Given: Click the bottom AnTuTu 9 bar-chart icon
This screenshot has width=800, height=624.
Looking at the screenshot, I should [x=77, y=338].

++++++++++

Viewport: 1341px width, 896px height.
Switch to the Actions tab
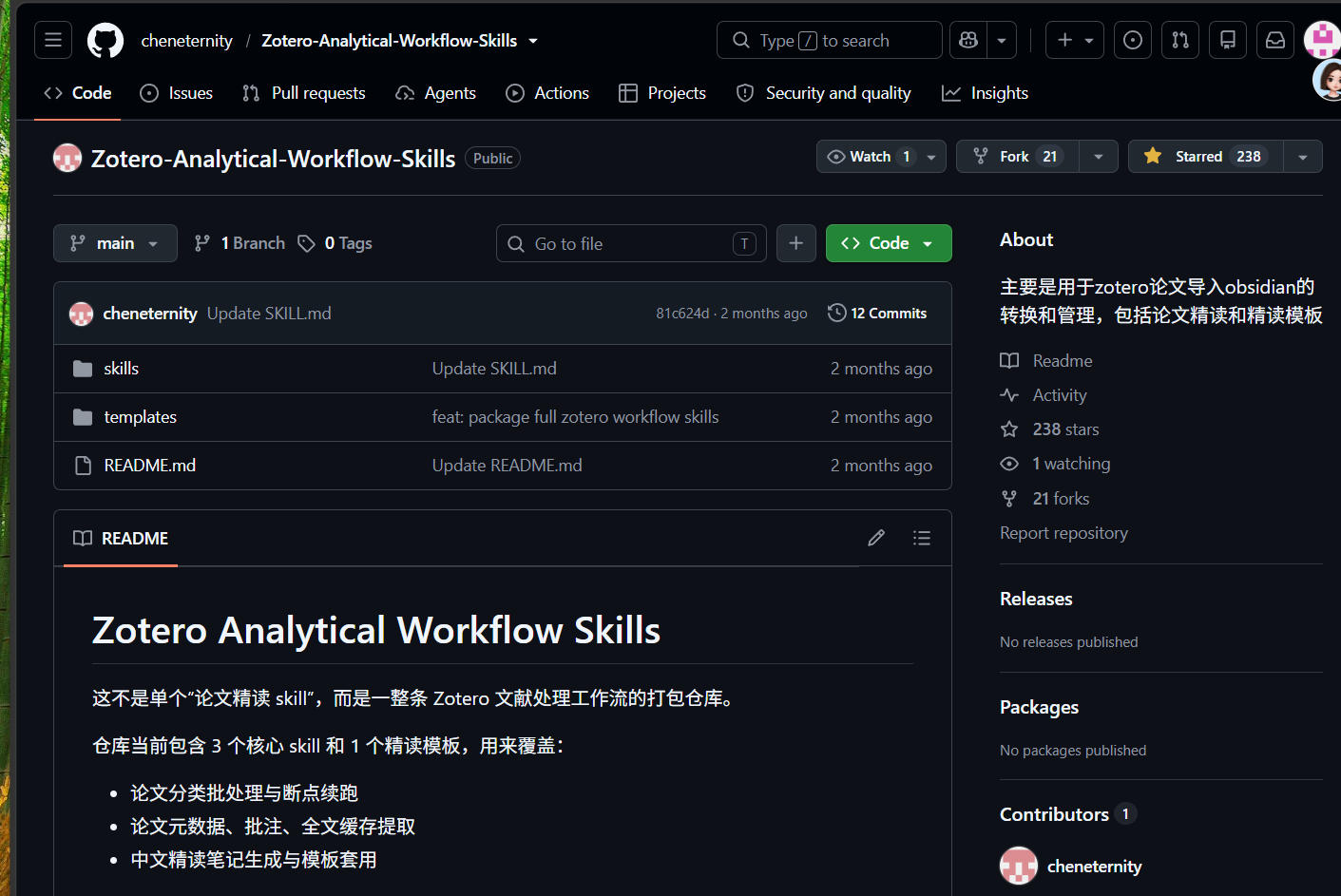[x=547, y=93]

++++++++++

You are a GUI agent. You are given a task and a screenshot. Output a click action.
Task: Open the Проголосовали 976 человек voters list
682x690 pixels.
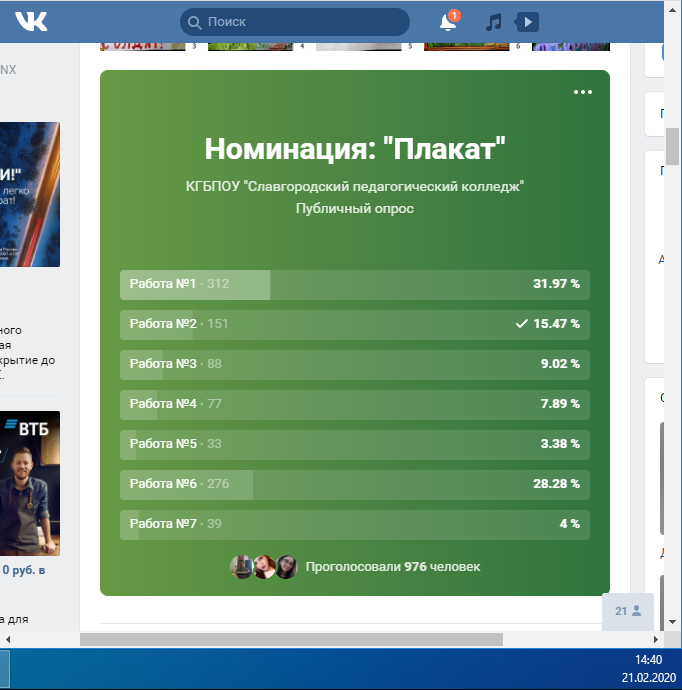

++++++++++

* _To do_: Out of the data above, give again only the lines starting at the one holding "You are a GUI" and ending at the one holding "682x690 pixels.", unchanged.

* _Result_:
You are a GUI agent. You are given a task and a screenshot. Output a click action.
Task: Open the Проголосовали 976 человек voters list
682x690 pixels.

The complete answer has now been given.